### Spark DataFrames: Exploring Chicago Crimes

En este notebook se analizarán los datos de crímenes de [data.gov](https://data.cityofchicago.org/api/views/ijzp-q8t2/rows.csv?accessType=DOWNLOAD). En éste dataset se encuentran reportados los crímenes que ocurrieron en la ciudad de Chicago desde el año 2001.

Primero, iniciamos una SparkSession...

In [None]:
from pyspark.sql import SparkSession
spark = SparkSession.builder.appName("Chicago_crime_analysis").getOrCreate()

In [None]:
from pyspark.sql.types import  (StructType, 
                                StructField, 
                                DateType, 
                                BooleanType,
                                DoubleType,
                                IntegerType,
                                StringType,
                               TimestampType)
from pyspark.sql.functions import col


#### Creamos el dataframe crimes

In [None]:
crimes = spark.read.csv("data/Crimes_2001_toPresent.csv", header = True) 
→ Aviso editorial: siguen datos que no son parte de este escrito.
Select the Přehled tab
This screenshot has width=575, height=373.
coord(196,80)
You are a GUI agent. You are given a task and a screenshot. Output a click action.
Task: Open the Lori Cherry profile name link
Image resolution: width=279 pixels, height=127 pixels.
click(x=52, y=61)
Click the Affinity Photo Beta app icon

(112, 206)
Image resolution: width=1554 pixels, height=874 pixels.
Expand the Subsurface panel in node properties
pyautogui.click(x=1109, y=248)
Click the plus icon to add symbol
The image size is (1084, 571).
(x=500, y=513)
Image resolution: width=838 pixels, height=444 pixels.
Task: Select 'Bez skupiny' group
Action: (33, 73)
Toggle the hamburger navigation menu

Primero mostramos cuantos registros tiene el dataframe:

In [None]:
print(" The crimes dataframe has {} records".format(crimes.count()))

In [None]:
crimes = crimes.withColumn("Arrest", (crimes.Arrest).cast('Boolean'))\
               .withColumn("Domestic", (crimes.Domestic).cast('Boolean'))\
               .withColumn("X Coordinate", (col("X Coordinate").cast('Double')))\
               .withColumn("Y Coordinate", (col("Y Coordinate").cast('Double')))\
               .withColumn("Year", (crimes.Year.cast('Integer')))\
               .withColumn("Updated On", (col("Updated On").cast('Date')))\
               .withColumn("Latitude", (crimes.Latitude.cast('Double')))\
               .withColumn("Longitude", (crimes.Longitude.cast('Double')))

Con los comandos que siguen podemos visualizar las columnas del DF y sus tipos de datos.

In [None]:
crimes.columns

In [None]:
crimes.dtypes

In [None]:
crimes.printSchema()

In [None]:
crimes.select("*").show(10)

In [None]:
crimes.select("Date").show(10, truncate = False)

#### Cambio de tipo de dato de una columna

La columna "Date" se encuentra en formato string. Vamos a cambiarla al tipo de dato timestamp utilizando una udf.f).

Con **withColumn** creamos una columna nueva y con **drop** la eliminamos.

In [None]:
from datetime import datetime
from pyspark.sql.functions import col,udf

myfunc =  udf(lambda x: datetime.strptime(x, '%m/%d/%Y %I:%M:%S %p'), TimestampType())
df = crimes.withColumn('Date_time', myfunc(col('Date'))).drop("Date")

df.select(df["Date_time"]).show(5)

In [None]:
df.dtypes

### Uso de describe para las columnas numéricas



In [None]:
crimes.select(["Latitude","Longitude","Year","X Coordinate","Y Coordinate"]).describe().show()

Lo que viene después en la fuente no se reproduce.